It’s okay to be sad even when we know we have so much to be thankful for. It’s okay to be sad even if we have food in our belly, a roof over our head and presents around the tree. It’s okay to have these things and still be sad. I give you permission to feel every bit of your sadness. To sit in the loneliness of it. To cover yourself in the emptiness of it. If you spend time with heartache and ask it why it’s there, then it has the opportunity to tell you, then you both can move on. Ignoring sadness, just like every other emotion, eventually seeps through and stains the other parts of your life. A spill of gravy on the antique white Christmas tablecloth. A splash of red wine on the carpet you just had installed.
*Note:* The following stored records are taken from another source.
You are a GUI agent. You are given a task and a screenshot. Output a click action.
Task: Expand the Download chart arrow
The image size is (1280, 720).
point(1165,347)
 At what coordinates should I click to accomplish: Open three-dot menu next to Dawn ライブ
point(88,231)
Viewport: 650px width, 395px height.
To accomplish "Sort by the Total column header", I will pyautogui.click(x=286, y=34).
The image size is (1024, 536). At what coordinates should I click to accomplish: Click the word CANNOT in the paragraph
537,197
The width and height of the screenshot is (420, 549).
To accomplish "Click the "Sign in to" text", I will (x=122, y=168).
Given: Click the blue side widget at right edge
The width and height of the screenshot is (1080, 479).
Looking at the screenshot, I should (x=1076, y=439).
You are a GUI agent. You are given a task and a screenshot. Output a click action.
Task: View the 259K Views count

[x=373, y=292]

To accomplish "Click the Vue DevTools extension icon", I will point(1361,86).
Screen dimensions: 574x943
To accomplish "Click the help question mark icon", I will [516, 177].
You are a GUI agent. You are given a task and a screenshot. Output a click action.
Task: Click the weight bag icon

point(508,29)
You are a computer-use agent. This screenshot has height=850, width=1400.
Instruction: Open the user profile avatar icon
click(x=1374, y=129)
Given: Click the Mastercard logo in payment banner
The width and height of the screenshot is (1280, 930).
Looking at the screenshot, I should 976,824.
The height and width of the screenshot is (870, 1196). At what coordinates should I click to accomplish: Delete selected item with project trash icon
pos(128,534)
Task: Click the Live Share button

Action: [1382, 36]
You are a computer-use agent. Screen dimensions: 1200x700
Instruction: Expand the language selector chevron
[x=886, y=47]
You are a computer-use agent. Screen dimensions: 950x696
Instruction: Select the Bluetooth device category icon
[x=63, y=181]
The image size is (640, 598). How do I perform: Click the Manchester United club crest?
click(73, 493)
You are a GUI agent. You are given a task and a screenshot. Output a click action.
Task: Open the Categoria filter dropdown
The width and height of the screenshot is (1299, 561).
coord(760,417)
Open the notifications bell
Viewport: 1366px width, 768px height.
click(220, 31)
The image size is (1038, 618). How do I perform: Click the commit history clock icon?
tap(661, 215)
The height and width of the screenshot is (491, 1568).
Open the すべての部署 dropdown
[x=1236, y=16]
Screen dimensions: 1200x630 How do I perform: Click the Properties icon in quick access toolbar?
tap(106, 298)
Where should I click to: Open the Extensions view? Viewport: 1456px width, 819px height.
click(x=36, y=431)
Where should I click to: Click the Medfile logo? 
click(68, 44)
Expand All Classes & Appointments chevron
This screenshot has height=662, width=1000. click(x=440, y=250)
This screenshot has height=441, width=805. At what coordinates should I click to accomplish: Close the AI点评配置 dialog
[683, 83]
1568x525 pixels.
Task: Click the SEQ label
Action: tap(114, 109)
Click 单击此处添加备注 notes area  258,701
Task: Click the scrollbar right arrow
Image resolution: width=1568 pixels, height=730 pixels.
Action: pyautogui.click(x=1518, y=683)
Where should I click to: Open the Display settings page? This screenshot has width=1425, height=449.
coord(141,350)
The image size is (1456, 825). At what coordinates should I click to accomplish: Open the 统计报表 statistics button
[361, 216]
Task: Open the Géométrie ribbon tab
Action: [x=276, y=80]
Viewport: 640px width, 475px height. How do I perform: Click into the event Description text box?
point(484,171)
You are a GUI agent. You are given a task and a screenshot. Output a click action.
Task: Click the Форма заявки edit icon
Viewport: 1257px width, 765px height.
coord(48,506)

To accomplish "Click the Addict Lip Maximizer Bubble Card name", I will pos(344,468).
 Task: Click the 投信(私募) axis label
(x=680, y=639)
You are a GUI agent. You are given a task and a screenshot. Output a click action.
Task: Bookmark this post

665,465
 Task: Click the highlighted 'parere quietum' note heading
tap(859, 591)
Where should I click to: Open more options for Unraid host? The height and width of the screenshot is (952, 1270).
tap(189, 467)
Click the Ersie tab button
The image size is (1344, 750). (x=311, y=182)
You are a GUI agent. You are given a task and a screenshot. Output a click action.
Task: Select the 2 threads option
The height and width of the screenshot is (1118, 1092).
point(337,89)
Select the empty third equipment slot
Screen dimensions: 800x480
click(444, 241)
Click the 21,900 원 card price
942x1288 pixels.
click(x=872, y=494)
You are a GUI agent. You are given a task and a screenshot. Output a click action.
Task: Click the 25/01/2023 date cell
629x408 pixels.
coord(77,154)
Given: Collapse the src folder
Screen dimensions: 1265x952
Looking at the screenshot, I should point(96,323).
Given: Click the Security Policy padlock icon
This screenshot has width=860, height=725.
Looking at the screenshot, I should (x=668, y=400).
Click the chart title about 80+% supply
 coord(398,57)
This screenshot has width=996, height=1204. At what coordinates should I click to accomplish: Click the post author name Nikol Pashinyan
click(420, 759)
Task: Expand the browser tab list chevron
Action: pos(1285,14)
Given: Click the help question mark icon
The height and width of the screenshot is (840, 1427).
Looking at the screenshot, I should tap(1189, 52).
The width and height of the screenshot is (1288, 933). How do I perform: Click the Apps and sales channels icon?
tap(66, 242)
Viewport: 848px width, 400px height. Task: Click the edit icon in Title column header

Sit with sadness. Hang out with her for awhile. Don’t shove her in a closet or point to the rug for her to crawl under. Tell her it’s okay for her to be there. Allow her the space to help you acknowledge your feelings. Then it’ll be easier to thank the discomfort for it’s service and then let it all go. I give you permission to be down and give sadness a chance to visit. Soak in all of the blue. Feel all of the gray. Let the lonely, cold sink inside of your mind spirit and body. Succumb to her presence and receive the message she is giving you. Once you’ve received it, accept it, then release it so sadness can let go more easily. After she’s gone, you can make up the bed for happiness to stay awhile.
I give you permission to be sad, because I can’t wait for you to be happy again.
Merry Christmas. Happy Holidays.
And warm, cozy blessings lit from within.